Distributed Environments: Implementing PKI in distributed or cloud environments may introduce additional challenges due to the dynamic nature of these environments.

**3. Provide an example of a real-world application where a PKI system is used.**

 real-world application where a Public Key Infrastructure (PKI) system is widely used is in securing web communication through HTTPS (Hypertext Transfer Protocol Secure). Here's how a PKI system is applied in the context of HTTPS:

Application: Secure Web Browsing (HTTPS)

Overview: HTTPS is a secure version of the HTTP protocol used for web communication. It ensures that data transmitted between a web browser and a web server remains confidential, unaltered, and authentic. PKI plays a fundamental role in this security.

Components and Roles:

Certificate Authority (CA): Trusted CAs issue digital certificates to websites. They validate the identity of the website owner and attest to the association between the website's public key and its domain name.

Digital Certificates: Website owners obtain digital certificates containing their public key and domain information. These certificates are digitally signed by the CA.

Web Browser: When a user accesses a secure website, the web browser checks the website's digital certificate. If the certificate is valid and signed by a trusted CA, the browser establishes a secure connection.

Encryption: PKI enables secure encryption of data exchanged between the user's browser and the web server, preventing eavesdropping.

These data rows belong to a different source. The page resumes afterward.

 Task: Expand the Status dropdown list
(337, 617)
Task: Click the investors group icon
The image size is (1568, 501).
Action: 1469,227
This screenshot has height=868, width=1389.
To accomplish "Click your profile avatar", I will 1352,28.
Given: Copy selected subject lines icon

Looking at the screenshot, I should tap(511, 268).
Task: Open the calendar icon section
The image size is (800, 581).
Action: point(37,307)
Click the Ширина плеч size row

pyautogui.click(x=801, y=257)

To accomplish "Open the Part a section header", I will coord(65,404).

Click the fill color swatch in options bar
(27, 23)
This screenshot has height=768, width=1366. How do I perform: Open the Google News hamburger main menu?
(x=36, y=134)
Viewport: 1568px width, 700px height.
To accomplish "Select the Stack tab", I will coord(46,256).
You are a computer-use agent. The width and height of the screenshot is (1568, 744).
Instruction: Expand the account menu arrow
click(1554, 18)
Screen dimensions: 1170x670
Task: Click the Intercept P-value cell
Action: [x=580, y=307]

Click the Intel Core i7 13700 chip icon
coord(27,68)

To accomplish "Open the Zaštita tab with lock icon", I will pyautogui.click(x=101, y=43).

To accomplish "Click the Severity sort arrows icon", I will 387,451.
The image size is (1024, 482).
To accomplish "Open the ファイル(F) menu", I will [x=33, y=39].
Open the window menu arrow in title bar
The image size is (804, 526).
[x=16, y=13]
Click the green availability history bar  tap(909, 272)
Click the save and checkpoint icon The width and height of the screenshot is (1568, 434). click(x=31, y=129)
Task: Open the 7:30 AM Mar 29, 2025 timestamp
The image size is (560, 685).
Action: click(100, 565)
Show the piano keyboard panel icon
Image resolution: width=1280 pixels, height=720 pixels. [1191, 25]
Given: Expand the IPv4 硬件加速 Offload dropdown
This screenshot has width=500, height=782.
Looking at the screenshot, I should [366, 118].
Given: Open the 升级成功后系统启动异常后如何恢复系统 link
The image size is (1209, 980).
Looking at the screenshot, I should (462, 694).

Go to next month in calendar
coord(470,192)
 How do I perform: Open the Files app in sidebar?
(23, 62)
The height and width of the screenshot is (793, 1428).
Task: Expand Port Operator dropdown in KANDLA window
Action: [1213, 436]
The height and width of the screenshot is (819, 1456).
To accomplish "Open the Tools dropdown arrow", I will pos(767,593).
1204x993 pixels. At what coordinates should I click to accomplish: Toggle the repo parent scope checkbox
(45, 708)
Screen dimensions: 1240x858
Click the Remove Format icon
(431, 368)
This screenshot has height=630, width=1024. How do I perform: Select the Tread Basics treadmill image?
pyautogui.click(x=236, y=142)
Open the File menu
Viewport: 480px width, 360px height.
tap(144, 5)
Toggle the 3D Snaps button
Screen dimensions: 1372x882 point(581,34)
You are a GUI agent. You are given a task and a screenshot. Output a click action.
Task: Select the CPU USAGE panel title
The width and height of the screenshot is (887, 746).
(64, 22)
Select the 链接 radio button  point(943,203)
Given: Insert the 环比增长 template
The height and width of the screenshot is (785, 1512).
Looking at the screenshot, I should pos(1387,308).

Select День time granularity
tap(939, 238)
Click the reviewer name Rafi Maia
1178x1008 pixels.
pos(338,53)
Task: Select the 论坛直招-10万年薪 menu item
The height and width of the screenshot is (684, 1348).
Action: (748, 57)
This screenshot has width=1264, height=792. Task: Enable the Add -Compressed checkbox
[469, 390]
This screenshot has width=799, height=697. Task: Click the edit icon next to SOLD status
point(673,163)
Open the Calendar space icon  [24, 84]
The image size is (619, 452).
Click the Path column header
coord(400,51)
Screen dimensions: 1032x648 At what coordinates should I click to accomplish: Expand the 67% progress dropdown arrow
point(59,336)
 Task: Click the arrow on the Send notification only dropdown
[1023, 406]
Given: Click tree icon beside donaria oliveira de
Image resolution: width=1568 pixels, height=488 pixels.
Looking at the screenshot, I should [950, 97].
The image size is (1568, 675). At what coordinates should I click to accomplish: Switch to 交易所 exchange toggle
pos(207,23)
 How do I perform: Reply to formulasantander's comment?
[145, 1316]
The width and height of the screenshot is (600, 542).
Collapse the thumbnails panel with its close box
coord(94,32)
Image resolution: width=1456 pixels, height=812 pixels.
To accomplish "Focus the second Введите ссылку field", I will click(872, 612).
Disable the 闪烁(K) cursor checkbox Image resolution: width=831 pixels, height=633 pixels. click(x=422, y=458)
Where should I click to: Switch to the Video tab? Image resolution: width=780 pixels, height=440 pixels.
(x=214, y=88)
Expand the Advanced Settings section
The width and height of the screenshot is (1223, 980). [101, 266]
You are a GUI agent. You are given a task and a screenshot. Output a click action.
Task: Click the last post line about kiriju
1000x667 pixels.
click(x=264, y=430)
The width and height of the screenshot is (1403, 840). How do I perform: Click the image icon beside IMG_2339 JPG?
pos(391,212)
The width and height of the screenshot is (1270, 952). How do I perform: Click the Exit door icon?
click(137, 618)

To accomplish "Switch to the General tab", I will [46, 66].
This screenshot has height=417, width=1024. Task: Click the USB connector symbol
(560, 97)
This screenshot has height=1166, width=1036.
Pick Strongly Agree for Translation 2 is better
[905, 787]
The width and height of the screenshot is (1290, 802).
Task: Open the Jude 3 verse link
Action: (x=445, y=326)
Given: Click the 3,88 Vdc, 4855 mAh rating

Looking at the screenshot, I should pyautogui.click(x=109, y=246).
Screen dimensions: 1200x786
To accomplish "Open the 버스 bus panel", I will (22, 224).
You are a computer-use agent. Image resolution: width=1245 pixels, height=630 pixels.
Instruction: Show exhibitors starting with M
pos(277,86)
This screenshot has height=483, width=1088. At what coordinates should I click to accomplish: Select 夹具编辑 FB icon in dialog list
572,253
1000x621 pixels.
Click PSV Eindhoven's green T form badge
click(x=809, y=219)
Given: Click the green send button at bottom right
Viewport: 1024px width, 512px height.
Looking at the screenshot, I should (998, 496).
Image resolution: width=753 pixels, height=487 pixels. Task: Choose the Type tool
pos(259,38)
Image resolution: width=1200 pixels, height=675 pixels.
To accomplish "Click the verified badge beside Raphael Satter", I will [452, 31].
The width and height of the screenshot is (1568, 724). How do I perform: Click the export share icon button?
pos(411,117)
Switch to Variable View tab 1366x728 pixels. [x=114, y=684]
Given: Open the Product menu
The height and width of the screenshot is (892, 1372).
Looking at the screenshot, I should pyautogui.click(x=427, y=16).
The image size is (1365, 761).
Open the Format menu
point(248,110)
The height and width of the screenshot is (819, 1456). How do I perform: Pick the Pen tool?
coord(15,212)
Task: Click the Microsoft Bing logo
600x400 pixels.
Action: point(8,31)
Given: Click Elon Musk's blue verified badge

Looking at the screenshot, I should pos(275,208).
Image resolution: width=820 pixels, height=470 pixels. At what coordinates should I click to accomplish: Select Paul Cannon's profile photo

Digital Signatures: Digital certificates include digital signatures to ensure that the certificate and its public key have not been tampered with during transmission.

## Exercise 6:

Design a system for digital signatures based on public-key cryptography. Explain the steps involved in the process and the role of each component.

Key Pair Generation:

Role: The key pair generation component creates public and private key pairs.
Steps:
Generate a public-private key pair using a secure algorithm (e.g., RSA, DSA, ECDSA).
Safeguard the private key.
Signing Component:

Role: The signing component uses the private key to create a digital signature.
Steps:
Hash the data to be signed using a secure hash function (e.g., SHA-256).
Encrypt the hash value with the private key to create the digital signature.
Include the digital signature with the data.
Verification Component:

Role: The verification component uses the public key to verify the digital signature.
Steps:
Receive the data and its associated digital signature.
Hash the data using the same hash function used during signing.
Decrypt the digital signature using the sender's public key.
Compare the calculated hash value with the decrypted value. If they match, the signature is valid.
Public Key Distribution:

Role: Ensuring that the public key is available to anyone who needs to verify the signature.
Steps:
Publish the sender's public key in a public key repository or distribute it with the data.
Ensure that the public key is up to date and secure.
Private Key Protection:

Role: Safeguarding the private key to prevent unauthorized signing.
Steps:
Store the private key in a secure hardware module or secure storage.
Implement access control and strong authentication for key usage.
Data Transmission:

Role: Facilitating the exchange of data with digital signatures.
Steps:
The sender signs the data with their private key.
The recipient receives the data and the digital signature.
Verification Decision:

Role: Determining whether the digital signature is valid.
Steps:
The recipient verifies the digital signature using the sender's public key.
If the verification is successful, the data is considered authentic and unaltered.
Steps Involved in the Process:

Sign Data:

The sender signs the data using their private key, creating a digital signature.
Send Data and Signature:

The sender transmits the data and its associated digital signature to the recipient.
Verify Signature:

The recipient receives the data and digital signature.
The recipient uses the sender's public key to verify the digital signature.
Validation:

If the verification is successful, the data is considered authentic and unaltered.
If the verification fails, the data may be tampered with or not from the claimed sender.
Secure Key Management:

Safeguard the private key to prevent unauthorized signing.
Ensure that the public key is distributed securely and is up to date.